Task objective » Reproduce the data below in full. Nothing should differ from the original.

※ ※ ※

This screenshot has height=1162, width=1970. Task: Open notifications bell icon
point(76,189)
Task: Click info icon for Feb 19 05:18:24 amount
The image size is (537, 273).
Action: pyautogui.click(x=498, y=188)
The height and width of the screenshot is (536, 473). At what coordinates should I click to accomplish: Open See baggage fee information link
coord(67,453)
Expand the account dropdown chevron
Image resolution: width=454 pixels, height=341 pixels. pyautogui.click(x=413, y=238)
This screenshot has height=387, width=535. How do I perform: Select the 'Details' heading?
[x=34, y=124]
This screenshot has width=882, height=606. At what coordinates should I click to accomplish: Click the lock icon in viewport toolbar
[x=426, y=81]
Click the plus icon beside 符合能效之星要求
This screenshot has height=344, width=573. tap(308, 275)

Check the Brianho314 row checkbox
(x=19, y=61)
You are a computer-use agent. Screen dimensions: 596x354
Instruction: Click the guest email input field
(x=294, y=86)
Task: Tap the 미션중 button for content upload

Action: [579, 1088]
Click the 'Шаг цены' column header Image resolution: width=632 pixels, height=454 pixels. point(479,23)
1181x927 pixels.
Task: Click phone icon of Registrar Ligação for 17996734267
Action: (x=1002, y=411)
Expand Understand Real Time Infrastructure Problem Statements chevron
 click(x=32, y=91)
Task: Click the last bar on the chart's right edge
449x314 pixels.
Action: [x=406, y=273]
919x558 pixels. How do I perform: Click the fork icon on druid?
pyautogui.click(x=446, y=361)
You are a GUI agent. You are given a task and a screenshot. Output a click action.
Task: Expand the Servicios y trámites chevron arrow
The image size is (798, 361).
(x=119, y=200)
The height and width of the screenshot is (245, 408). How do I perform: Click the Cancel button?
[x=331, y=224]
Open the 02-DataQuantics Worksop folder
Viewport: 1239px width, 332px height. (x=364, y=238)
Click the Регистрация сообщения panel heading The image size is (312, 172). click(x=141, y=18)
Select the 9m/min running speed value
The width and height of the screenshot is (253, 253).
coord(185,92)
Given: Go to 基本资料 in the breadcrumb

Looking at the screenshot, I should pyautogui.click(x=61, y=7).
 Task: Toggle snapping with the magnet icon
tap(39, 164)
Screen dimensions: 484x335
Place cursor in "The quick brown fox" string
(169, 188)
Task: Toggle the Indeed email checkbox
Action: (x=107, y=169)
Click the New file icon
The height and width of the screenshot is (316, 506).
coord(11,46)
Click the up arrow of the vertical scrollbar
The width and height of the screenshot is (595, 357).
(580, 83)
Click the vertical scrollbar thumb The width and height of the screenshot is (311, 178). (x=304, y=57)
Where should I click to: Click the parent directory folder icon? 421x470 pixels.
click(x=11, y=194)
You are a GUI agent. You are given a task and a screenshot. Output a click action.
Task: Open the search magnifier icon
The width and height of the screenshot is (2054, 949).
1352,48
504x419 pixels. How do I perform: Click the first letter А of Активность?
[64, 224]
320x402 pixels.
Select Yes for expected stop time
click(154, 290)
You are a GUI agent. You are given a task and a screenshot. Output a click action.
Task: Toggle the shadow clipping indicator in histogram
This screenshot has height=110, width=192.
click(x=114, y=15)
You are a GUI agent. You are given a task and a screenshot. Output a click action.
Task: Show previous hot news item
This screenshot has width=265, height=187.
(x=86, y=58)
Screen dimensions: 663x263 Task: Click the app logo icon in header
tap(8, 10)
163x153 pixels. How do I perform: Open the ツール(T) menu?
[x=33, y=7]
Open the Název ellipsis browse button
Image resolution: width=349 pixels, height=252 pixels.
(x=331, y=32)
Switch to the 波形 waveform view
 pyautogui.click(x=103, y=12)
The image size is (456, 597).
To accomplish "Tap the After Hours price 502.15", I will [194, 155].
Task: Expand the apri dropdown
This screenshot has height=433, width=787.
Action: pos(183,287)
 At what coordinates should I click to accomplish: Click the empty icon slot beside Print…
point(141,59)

※ ※ ※

Reply »
This screenshot has height=1162, width=1970. Task: Open notifications bell icon
point(76,189)
Task: Click info icon for Feb 19 05:18:24 amount
The image size is (537, 273).
Action: pyautogui.click(x=498, y=188)
The height and width of the screenshot is (536, 473). At what coordinates should I click to accomplish: Open See baggage fee information link
coord(67,453)
Expand the account dropdown chevron
Image resolution: width=454 pixels, height=341 pixels. pyautogui.click(x=413, y=238)
This screenshot has height=387, width=535. How do I perform: Select the 'Details' heading?
[x=34, y=124]
This screenshot has width=882, height=606. At what coordinates should I click to accomplish: Click the lock icon in viewport toolbar
[x=426, y=81]
Click the plus icon beside 符合能效之星要求
This screenshot has height=344, width=573. tap(308, 275)

Check the Brianho314 row checkbox
(x=19, y=61)
You are a computer-use agent. Screen dimensions: 596x354
Instruction: Click the guest email input field
(x=294, y=86)
Task: Tap the 미션중 button for content upload

Action: [579, 1088]
Click the 'Шаг цены' column header Image resolution: width=632 pixels, height=454 pixels. point(479,23)
1181x927 pixels.
Task: Click phone icon of Registrar Ligação for 17996734267
Action: (x=1002, y=411)
Expand Understand Real Time Infrastructure Problem Statements chevron
 click(x=32, y=91)
Task: Click the last bar on the chart's right edge
449x314 pixels.
Action: [x=406, y=273]
919x558 pixels. How do I perform: Click the fork icon on druid?
pyautogui.click(x=446, y=361)
You are a GUI agent. You are given a task and a screenshot. Output a click action.
Task: Expand the Servicios y trámites chevron arrow
The image size is (798, 361).
(x=119, y=200)
The height and width of the screenshot is (245, 408). How do I perform: Click the Cancel button?
[x=331, y=224]
Open the 02-DataQuantics Worksop folder
Viewport: 1239px width, 332px height. (x=364, y=238)
Click the Регистрация сообщения panel heading The image size is (312, 172). click(x=141, y=18)
Select the 9m/min running speed value
The width and height of the screenshot is (253, 253).
coord(185,92)
Given: Go to 基本资料 in the breadcrumb

Looking at the screenshot, I should pyautogui.click(x=61, y=7).
 Task: Toggle snapping with the magnet icon
tap(39, 164)
Screen dimensions: 484x335
Place cursor in "The quick brown fox" string
(169, 188)
Task: Toggle the Indeed email checkbox
Action: (x=107, y=169)
Click the New file icon
The height and width of the screenshot is (316, 506).
coord(11,46)
Click the up arrow of the vertical scrollbar
The width and height of the screenshot is (595, 357).
(580, 83)
Click the vertical scrollbar thumb The width and height of the screenshot is (311, 178). (x=304, y=57)
Where should I click to: Click the parent directory folder icon? 421x470 pixels.
click(x=11, y=194)
You are a GUI agent. You are given a task and a screenshot. Output a click action.
Task: Open the search magnifier icon
The width and height of the screenshot is (2054, 949).
1352,48
504x419 pixels. How do I perform: Click the first letter А of Активность?
[64, 224]
320x402 pixels.
Select Yes for expected stop time
click(154, 290)
You are a GUI agent. You are given a task and a screenshot. Output a click action.
Task: Toggle the shadow clipping indicator in histogram
This screenshot has height=110, width=192.
click(x=114, y=15)
You are a GUI agent. You are given a task and a screenshot. Output a click action.
Task: Show previous hot news item
This screenshot has width=265, height=187.
(x=86, y=58)
Screen dimensions: 663x263 Task: Click the app logo icon in header
tap(8, 10)
163x153 pixels. How do I perform: Open the ツール(T) menu?
[x=33, y=7]
Open the Název ellipsis browse button
Image resolution: width=349 pixels, height=252 pixels.
(x=331, y=32)
Switch to the 波形 waveform view
 pyautogui.click(x=103, y=12)
The image size is (456, 597).
To accomplish "Tap the After Hours price 502.15", I will [194, 155].
Task: Expand the apri dropdown
This screenshot has height=433, width=787.
Action: pos(183,287)
 At what coordinates should I click to accomplish: Click the empty icon slot beside Print…
point(141,59)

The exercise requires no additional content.